FAKTOR1 — Systematik für eine solidarische Preisgestaltung

Am Ende des vergangenen Jahres kam Timo Wans von MYZELIUM, einem Netzwerk rund um gemeinschaftsbasiertes Wirtschaften, auf mich zu, und sagte: “Man müsste mal …” … diese drei magischen Worte lösen bei mir immer wochenlange Denkprozesse aus!

“Man müsste mal ein kluges System für die ganzen solidarischen Supermärkte Cafés & Einzelhandel entwickeln, welches solidarische Preise berechnet und ausgibt! Denn dort herrscht viel Publikumsverkehr, das über eine einjährige Beitragrunde hinausgeht.”

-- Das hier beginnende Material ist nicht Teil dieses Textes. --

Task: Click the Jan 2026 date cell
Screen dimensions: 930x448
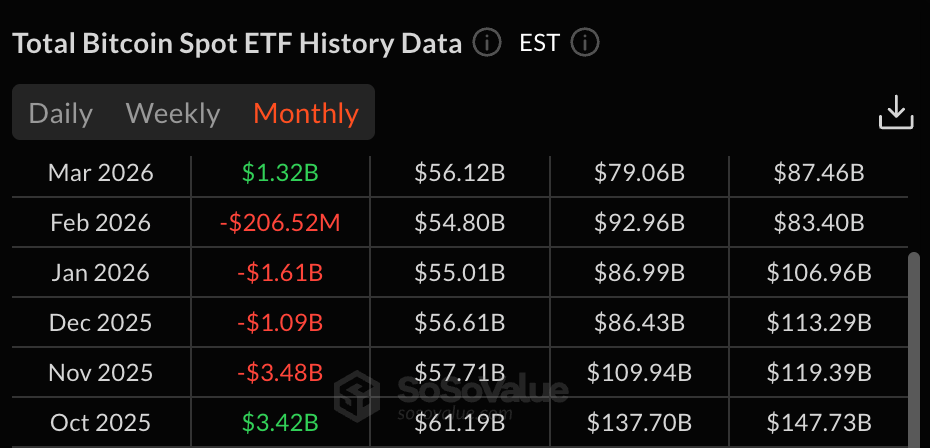Action: pyautogui.click(x=101, y=273)
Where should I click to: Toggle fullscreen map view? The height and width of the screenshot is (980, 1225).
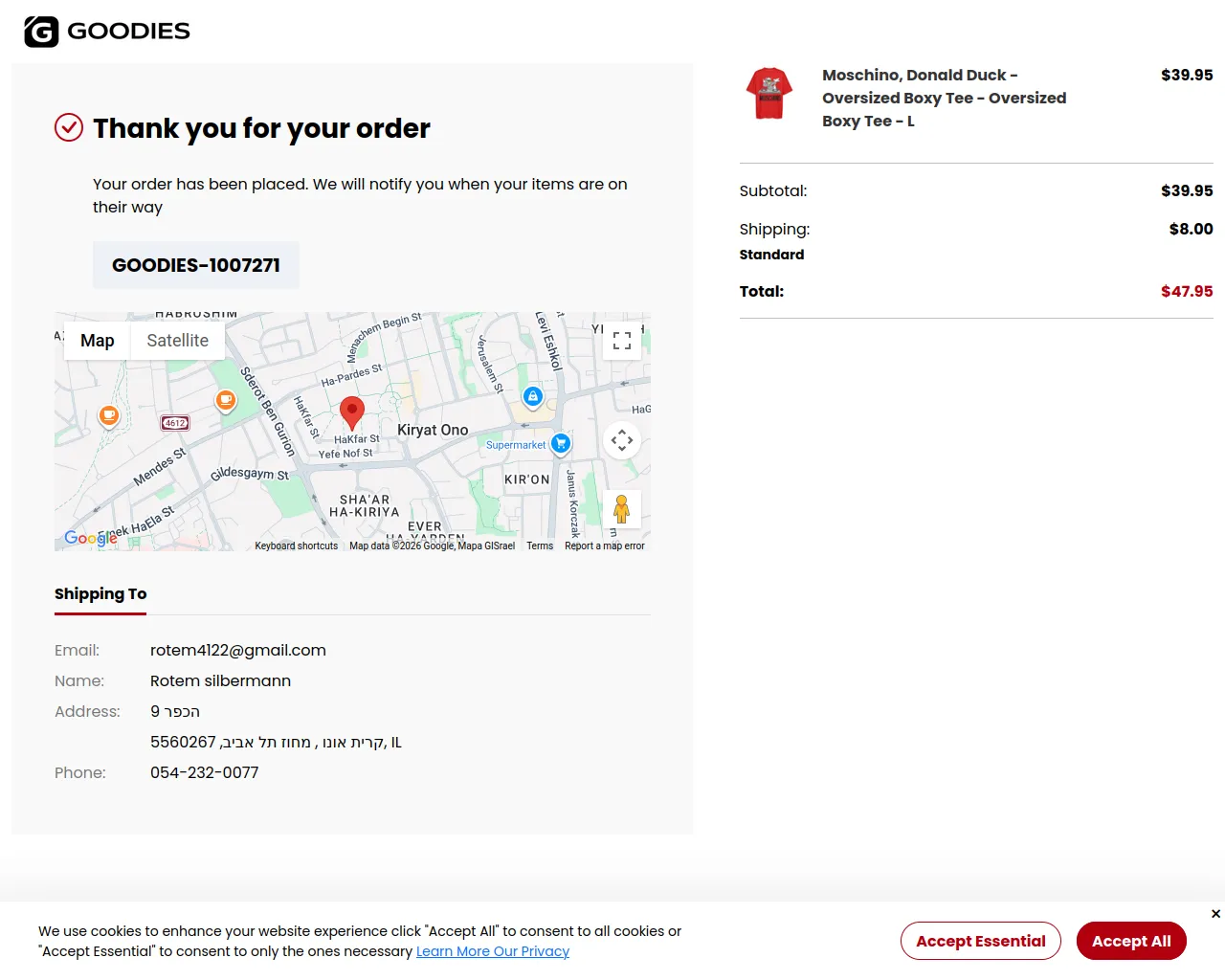(x=622, y=341)
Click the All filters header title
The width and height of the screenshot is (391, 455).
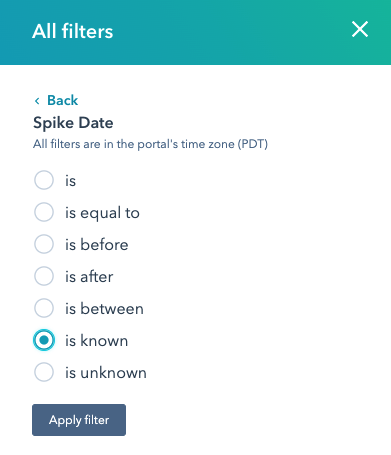coord(73,31)
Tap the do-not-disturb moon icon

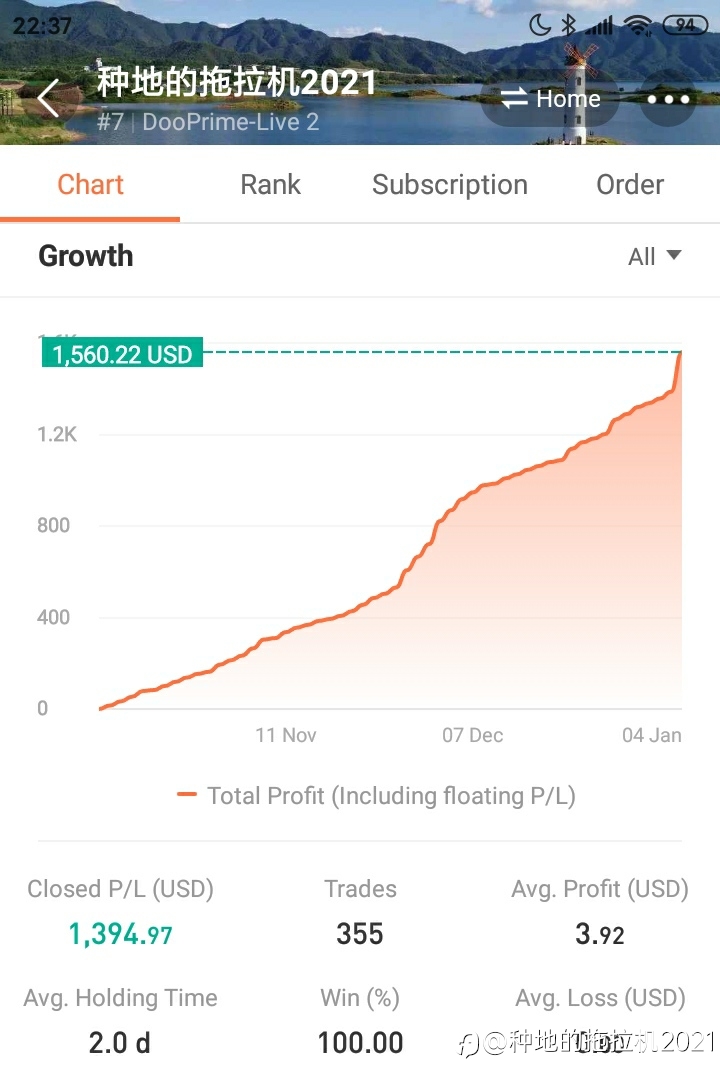point(540,26)
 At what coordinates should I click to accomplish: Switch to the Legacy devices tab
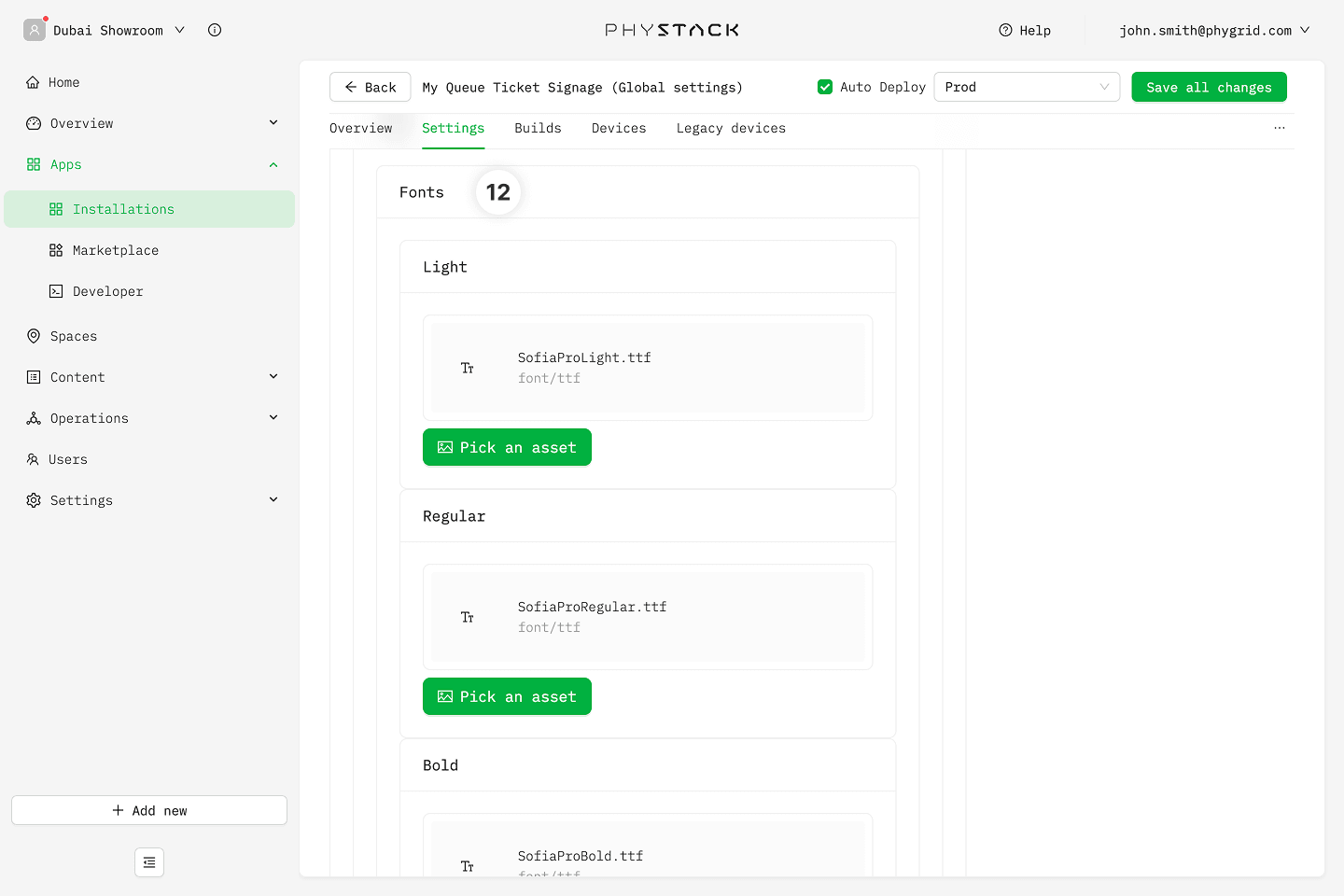pos(731,129)
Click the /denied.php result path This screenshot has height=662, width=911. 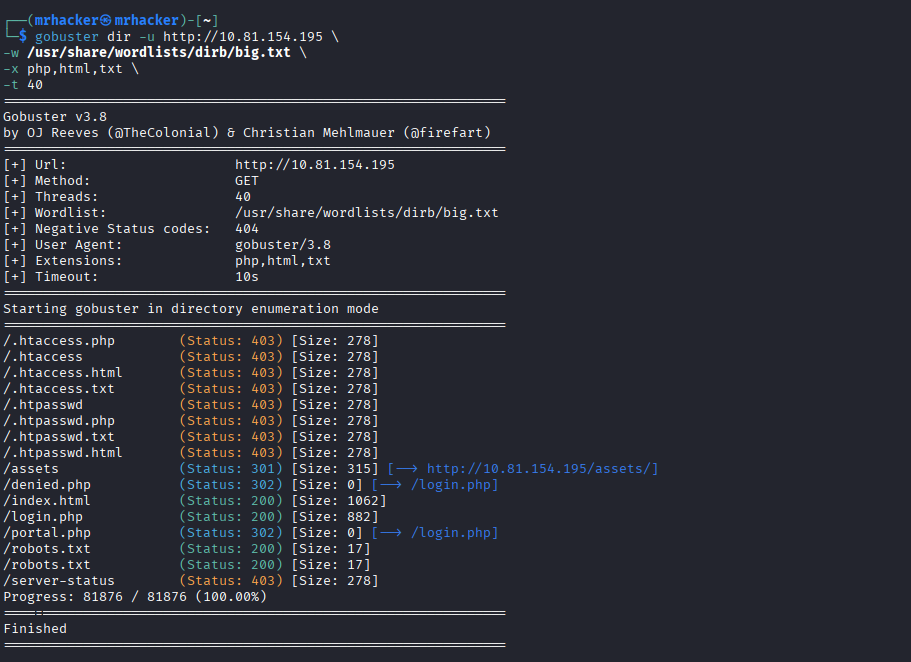point(47,485)
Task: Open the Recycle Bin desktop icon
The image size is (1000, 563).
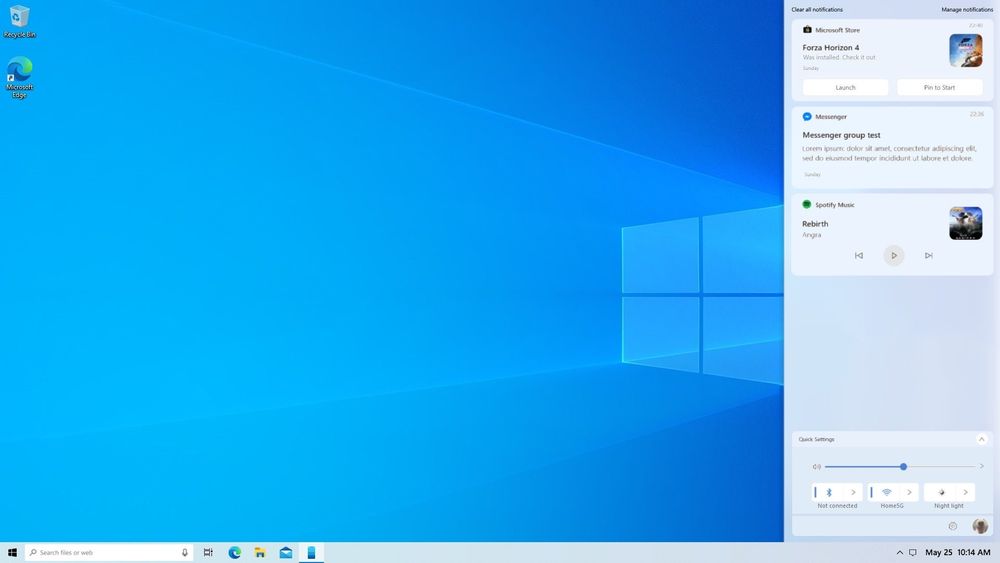Action: pyautogui.click(x=19, y=22)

Als technologie-affiner Mensch kommen natürlich direkt Bilder hoch von großartigen, neuen Kassensystemen mit kontaktloser Bezahlung und super-dezentralisierter Software hoch. Doch gleichzeitig denke ich an “Lean Impact” und fragte mich: Wie kann die erste, mehrwert-generierende Version aussehen? Alles was es dann nur noch braucht sind nur noch dieser Beitrag, einen einfachen Taschenrechner und Menschen die diese Idee kommentieren oder weiterentwickeln wollen (siehe unten).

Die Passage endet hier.